WHAT YOU ARE ASKED TO DO:
Go through the listing below and count the lines with "Open" in them. Only the count is needed.
··········
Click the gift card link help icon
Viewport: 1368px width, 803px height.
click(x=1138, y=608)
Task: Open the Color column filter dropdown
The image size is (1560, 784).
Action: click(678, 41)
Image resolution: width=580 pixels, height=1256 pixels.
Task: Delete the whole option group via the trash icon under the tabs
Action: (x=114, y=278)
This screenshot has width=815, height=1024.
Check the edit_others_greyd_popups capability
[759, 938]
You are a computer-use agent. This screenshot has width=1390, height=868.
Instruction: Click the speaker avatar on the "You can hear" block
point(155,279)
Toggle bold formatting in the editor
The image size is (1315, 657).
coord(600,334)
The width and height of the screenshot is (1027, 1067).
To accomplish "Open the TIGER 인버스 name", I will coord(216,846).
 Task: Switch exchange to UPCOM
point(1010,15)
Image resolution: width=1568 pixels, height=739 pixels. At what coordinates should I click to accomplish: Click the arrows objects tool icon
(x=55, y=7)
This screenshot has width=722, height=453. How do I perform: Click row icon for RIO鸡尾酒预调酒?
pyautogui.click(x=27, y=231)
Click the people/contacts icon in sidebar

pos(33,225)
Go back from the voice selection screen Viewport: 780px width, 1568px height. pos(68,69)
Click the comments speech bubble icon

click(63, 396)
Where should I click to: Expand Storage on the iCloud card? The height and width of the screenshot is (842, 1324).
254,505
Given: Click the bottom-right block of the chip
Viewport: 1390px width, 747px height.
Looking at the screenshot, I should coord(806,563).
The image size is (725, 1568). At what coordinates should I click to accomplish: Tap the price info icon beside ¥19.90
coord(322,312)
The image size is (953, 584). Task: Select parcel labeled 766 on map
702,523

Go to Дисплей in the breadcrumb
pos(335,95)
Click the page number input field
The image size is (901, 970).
··········
WORKED SOLUTION:
2